6. The passive intermodulation cancellation system for 5GORAN dual-band radio frequency equipment according to claim 1, characterized in that: The PIMC module includes a PIMC algorithm. The PIMC algorithm: an RRU multi-band passive intermodulation cancellation method based on a sequence-to-sequence learning model, and the method includes: Acquiring the multi-band RRU transmission signal and reception signal, and using adaptive transformation to extract the features of the signal to obtain the multi-band intermodulation interference feature data; Generating a non-linear intermodulation feature vector based on the multi-band intermodulation interference feature data; Training the PIM signal prediction model using a sequence-to-sequence learning model and performing residual compensation on the prediction result based on an error optimization mechanism; Perform adaptive filtering on the predicted PIM interference signal to generate an optimized interference compensation signal; Based on the signal data after interference suppression, dynamically update the PIM signal prediction model using an online learning mechanism; Combining the model update parameters of the online learning with the long-term environmental feedback data, optimize the hyperparameters using a reinforcement learning method and adjust the feature extraction strategy.

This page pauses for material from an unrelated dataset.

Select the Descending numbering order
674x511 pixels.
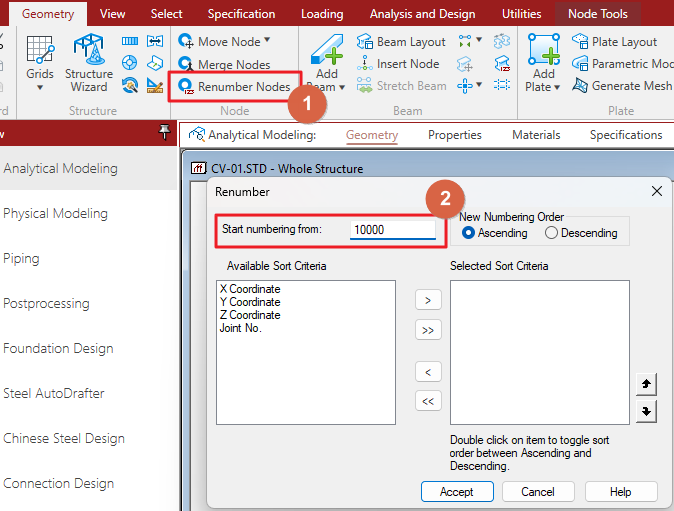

7. A passive intermodulation cancellation system for a 5G ORAN dual-band radio frequency device according to claim 1, characterized in that: The startup steps of the PIMC module are as follows: S1: Find all interference non-linear terms in IM3 and IM5; S2: Find the interference non-linear terms from the input DL data capture; S3: Calculate the carrier frequency of each non-linear term and perform DDC / DUC to shift the center frequency to UL fc; S4: Filter each non-inertial term and the PIM data; S5: PIMI equalization and identification of N samples; S6: PIM Cancellation. Select different sampling points and cancellation lengths; S7: Obtain the PIMC result.